Throwaway comments can feel upsetting, things such as: “How long is he in here for?” and “Do they know what’s wrong?” Remain positive. Premature babies face an unknown journey ahead.
Don’t put pressure on the parents by asking invasive questions they can’t answer. Comment instead on hair, ears, or face: “She takes after Daddy with that chin!”
6. A Bit of Pampering Goes a Long Way
A gift for the new mum is always the best way forward. She’s just given birth and is bound to be feeling rather overwhelmed. The last thing she will be thinking about is herself at this time, so a personal gift can mean a lot. A nice hand cream is a lovely treat as she will be washing her hands a lot. Also good is a basket of shower gels, face creams or lotions. A photo frame so that she can put her own pictures of the little one is thoughtful too. Remind her she’s doing a great job.
7. Help at Home
Life is truly turned upside down by an unexpected arrival. It may mean that there was little time to prepare at home before the baby arrived, so offer your services to the family. Try offering to do the ironing, washing, or maybe spring clean the house.

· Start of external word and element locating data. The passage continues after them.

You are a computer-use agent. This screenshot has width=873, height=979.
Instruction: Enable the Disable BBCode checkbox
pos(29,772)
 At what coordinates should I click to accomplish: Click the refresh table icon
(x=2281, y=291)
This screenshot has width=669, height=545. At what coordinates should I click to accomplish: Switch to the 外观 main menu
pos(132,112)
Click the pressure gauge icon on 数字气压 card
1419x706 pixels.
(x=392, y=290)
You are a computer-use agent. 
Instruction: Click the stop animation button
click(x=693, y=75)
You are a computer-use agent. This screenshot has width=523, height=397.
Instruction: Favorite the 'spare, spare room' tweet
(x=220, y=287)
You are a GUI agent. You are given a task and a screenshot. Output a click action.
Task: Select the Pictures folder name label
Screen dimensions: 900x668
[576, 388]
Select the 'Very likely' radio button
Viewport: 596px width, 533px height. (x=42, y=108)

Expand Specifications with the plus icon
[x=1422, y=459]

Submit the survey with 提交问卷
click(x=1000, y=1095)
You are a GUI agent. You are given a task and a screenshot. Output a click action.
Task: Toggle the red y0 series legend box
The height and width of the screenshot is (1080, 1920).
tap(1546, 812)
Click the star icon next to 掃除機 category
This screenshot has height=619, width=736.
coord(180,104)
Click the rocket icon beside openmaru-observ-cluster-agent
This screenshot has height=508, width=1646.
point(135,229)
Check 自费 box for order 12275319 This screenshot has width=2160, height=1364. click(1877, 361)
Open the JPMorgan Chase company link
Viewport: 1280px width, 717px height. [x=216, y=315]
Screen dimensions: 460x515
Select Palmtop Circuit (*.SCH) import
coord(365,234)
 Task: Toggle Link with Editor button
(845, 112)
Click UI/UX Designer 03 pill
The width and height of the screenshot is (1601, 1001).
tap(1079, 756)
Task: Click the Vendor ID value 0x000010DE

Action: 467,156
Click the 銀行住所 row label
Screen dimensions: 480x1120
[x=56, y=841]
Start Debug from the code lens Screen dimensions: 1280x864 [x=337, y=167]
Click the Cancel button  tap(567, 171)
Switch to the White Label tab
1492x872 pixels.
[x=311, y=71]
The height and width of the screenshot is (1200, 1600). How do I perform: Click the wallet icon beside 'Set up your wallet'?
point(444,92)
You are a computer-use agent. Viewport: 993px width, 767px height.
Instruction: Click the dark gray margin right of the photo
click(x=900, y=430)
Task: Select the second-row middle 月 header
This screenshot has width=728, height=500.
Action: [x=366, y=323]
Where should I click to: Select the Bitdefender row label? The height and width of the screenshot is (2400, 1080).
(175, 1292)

Another option is to cook a meal for them. Days spent at the Baby Unit don’t allow for home cooked meals. Better still, rustle up some meals they can pop in the freezer so that they can come home and enjoy a meal without having to prepare it.
8. Chauffeur Service
Another way to help is with lifts to and from the hospital. If Mum had a caesarean birth she’ll be unable to drive for the first 6 - 8 weeks so by offering a lift to the hospital you’ll be really helping out. Fuel and parking costs can escalate whilst having a baby in special care so any help you can get is great.
You could also offer to pick her up from the hospital, and in the back, have a homecooked meal wrapped in foil for their dinner.
One of the best ways to support her is by listening and understanding. A new mum is understandably struggling to hold it all together for her baby, and for friends and family too.
She’ll be scared and anxious and won’t want to spend much time away from the unit. If she doesn’t invite you in to see the baby, try not to take it personally. Hospitals have their own set of rules concerning visiting, it may be difficult because they don’t allow many visitors around the crib at one time.
You could try and visit her at the hospital and take her for a coffee break and a chat, and coo over any new photos she has.
10. Stay in Touch
When baby finally comes home from the unit, it will be a wonderful moment for the new parents. Let them relish it together, but keep in touch. Regularly send texts or messages to say that you’re still available to help and support them in any way they need. Even if it’s to pick up more nappies. The parents will have the same emotions as those of a full-term baby has on coming home, so be patient and offer support and advice where you can.
Hopefully this article has given you some tips on how you can support a friend or family member who has given birth prematurely. If you have any that we haven’t thought of please feel free to share them with us, and in turn help others.